(Beginning of Entries provided)

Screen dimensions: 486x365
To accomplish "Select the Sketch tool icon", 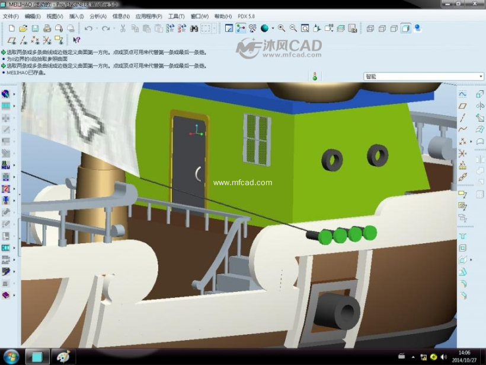I will 462,94.
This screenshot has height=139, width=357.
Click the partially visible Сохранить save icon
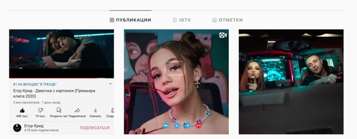(113, 110)
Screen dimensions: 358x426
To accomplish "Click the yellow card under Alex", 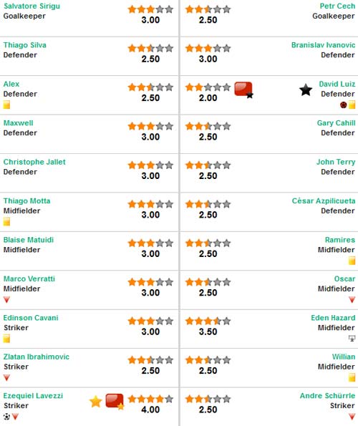I will (6, 105).
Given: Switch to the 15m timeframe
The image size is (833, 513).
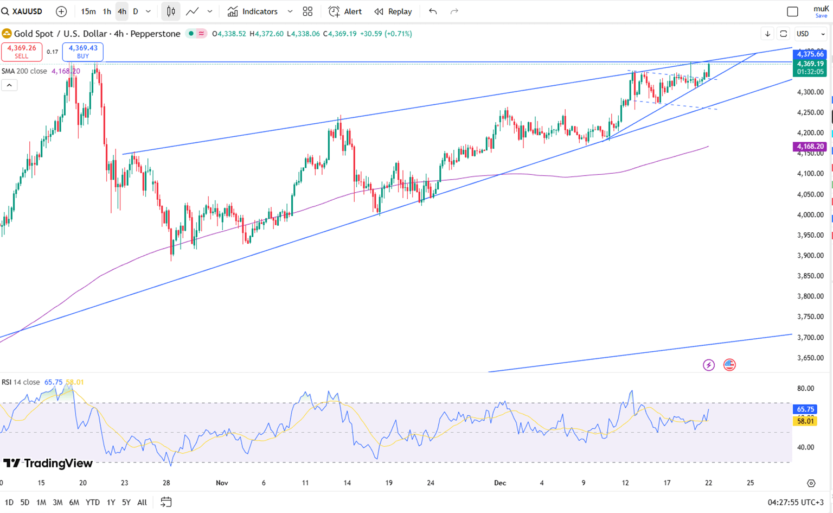Looking at the screenshot, I should click(x=88, y=11).
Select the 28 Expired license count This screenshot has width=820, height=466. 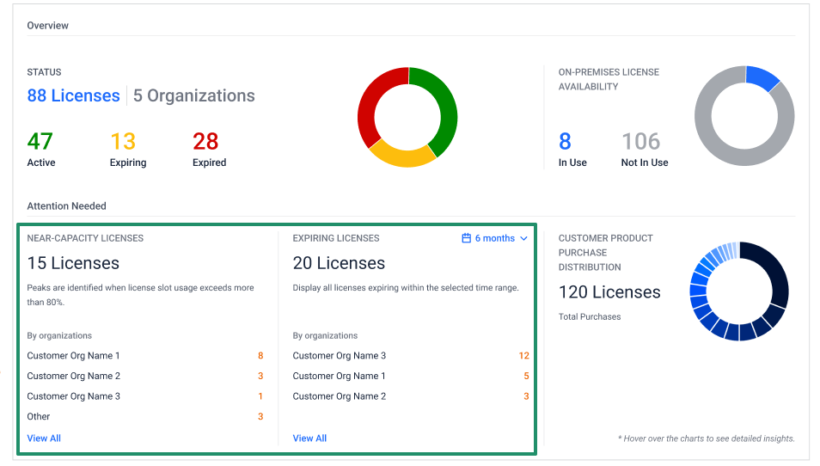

(End of Entries provided)

Exercise requirements. Only one thing is required here: an exact copy of the lines from the one bearing "Given: Switch to the 15m timeframe" through the final line above, both included, with pictures left out.

Response area.
Given: Switch to the 15m timeframe
The image size is (833, 513).
Looking at the screenshot, I should click(x=88, y=11).
Select the 28 Expired license count This screenshot has width=820, height=466. 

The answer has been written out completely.